==== Data to process

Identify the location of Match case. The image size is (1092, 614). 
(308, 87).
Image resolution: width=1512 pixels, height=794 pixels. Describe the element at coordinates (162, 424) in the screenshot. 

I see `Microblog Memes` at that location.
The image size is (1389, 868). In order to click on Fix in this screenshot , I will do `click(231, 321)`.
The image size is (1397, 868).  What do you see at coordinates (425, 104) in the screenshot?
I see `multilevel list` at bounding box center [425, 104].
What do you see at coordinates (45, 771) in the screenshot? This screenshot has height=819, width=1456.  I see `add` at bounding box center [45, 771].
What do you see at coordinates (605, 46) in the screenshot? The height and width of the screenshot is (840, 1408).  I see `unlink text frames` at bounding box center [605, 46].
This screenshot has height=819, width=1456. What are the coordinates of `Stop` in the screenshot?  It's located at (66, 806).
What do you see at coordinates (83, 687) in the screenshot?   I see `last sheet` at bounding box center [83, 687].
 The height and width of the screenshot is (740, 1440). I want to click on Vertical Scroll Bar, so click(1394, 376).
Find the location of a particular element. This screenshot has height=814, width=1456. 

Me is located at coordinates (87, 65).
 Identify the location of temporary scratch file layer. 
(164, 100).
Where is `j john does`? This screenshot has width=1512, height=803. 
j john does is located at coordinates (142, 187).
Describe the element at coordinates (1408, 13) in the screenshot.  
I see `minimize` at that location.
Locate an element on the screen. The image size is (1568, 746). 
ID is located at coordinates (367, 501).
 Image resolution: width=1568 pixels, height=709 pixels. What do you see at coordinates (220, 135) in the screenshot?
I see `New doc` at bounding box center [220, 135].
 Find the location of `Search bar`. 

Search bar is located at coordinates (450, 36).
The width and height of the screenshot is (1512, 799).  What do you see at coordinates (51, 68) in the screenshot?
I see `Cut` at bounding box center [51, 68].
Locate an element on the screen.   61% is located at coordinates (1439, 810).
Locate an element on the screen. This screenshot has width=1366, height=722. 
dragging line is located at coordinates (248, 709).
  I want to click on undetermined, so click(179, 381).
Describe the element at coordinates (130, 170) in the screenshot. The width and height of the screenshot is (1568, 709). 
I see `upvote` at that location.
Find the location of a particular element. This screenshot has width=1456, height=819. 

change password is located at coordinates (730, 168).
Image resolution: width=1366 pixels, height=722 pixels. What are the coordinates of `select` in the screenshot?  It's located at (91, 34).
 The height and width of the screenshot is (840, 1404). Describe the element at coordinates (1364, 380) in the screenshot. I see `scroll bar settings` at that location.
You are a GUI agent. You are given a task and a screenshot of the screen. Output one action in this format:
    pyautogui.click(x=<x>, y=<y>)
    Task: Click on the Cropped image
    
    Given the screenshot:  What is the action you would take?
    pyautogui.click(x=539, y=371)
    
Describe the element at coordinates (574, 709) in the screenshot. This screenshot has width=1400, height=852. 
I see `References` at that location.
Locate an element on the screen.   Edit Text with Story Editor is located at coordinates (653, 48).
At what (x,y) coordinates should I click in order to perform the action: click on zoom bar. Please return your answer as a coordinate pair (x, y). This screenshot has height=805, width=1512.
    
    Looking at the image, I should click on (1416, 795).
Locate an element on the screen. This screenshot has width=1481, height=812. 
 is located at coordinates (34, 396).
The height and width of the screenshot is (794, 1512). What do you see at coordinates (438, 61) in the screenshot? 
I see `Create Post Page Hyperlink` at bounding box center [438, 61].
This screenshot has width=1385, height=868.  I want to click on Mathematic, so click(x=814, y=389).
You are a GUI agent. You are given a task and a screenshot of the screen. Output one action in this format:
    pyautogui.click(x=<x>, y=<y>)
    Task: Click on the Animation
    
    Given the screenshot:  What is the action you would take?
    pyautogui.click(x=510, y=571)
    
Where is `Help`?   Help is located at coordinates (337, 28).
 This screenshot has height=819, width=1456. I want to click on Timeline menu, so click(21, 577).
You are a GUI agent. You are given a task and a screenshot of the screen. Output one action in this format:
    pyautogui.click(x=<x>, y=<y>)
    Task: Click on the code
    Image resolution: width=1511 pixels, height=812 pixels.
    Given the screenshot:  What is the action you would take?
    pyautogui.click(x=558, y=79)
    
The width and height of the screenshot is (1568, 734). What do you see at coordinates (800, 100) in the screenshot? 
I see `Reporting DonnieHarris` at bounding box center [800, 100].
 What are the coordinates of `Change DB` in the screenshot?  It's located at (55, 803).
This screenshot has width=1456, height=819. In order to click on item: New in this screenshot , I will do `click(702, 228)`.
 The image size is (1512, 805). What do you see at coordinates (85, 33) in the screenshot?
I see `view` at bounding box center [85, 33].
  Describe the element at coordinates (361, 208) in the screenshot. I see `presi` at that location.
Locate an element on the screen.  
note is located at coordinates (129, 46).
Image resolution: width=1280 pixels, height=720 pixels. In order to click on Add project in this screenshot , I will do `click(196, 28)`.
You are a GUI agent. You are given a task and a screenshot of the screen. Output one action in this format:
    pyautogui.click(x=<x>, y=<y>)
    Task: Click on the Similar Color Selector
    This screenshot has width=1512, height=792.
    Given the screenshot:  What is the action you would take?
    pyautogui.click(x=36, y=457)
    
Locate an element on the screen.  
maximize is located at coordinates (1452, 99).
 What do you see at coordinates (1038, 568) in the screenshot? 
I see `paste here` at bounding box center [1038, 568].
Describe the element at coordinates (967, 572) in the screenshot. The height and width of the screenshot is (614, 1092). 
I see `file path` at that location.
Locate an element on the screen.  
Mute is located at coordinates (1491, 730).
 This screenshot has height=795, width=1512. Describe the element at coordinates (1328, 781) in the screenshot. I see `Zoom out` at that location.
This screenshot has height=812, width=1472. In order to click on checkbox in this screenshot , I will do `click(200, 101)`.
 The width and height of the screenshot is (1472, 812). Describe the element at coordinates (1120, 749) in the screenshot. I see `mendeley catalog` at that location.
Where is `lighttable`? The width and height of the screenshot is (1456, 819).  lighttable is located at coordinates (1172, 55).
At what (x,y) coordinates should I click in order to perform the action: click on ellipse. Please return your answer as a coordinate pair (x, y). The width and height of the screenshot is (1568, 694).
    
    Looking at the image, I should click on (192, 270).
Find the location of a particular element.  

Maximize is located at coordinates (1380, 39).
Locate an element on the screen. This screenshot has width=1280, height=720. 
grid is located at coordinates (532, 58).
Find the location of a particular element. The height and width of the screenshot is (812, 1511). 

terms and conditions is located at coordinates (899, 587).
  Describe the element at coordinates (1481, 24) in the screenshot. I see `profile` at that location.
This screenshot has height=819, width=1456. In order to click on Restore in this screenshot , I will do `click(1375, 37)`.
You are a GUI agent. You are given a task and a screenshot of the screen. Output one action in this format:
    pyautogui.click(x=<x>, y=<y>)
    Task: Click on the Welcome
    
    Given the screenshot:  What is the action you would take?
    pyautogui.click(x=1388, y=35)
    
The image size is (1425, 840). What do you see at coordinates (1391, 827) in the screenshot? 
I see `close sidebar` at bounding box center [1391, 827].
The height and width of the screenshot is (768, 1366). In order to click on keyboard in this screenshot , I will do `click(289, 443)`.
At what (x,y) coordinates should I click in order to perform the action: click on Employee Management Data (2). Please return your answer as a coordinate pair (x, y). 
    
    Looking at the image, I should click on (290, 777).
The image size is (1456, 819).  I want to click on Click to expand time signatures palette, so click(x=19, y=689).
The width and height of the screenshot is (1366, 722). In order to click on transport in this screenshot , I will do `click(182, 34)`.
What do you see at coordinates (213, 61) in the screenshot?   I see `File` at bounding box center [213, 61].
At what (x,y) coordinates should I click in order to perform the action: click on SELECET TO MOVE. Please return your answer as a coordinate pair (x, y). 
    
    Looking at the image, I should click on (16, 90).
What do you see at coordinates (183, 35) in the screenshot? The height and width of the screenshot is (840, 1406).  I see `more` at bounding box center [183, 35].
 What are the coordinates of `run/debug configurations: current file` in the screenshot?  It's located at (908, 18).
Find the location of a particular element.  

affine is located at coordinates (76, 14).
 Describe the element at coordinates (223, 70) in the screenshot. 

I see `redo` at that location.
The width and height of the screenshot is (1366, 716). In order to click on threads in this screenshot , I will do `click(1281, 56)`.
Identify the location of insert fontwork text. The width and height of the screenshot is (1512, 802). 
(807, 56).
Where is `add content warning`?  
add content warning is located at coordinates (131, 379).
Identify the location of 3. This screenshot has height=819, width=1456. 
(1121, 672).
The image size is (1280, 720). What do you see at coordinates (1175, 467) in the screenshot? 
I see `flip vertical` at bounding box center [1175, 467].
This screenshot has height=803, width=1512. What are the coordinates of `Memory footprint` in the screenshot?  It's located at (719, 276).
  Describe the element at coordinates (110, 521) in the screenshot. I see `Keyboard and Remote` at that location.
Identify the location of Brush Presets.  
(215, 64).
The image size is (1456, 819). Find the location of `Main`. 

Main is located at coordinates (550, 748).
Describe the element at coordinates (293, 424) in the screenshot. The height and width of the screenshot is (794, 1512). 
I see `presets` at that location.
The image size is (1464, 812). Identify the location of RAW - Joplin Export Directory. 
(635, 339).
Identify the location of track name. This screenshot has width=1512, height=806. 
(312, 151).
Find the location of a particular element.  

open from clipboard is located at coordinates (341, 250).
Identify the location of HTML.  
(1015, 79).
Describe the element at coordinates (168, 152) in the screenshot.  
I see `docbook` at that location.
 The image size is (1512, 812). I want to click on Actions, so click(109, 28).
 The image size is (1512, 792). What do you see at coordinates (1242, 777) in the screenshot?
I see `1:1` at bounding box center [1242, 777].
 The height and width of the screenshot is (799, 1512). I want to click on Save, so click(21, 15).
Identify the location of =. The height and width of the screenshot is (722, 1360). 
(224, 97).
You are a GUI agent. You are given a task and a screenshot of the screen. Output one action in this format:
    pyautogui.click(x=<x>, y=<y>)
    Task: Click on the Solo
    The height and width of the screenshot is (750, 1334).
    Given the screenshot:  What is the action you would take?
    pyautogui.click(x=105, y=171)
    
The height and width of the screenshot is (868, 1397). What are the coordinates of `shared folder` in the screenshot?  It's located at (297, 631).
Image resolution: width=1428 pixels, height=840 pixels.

========

• Exercise details:
Please collect every line above that contains the string "john", treating uppercase and lowercase as different.

• Problem solution:
Where is `j john does`? This screenshot has width=1512, height=803. 
j john does is located at coordinates (142, 187).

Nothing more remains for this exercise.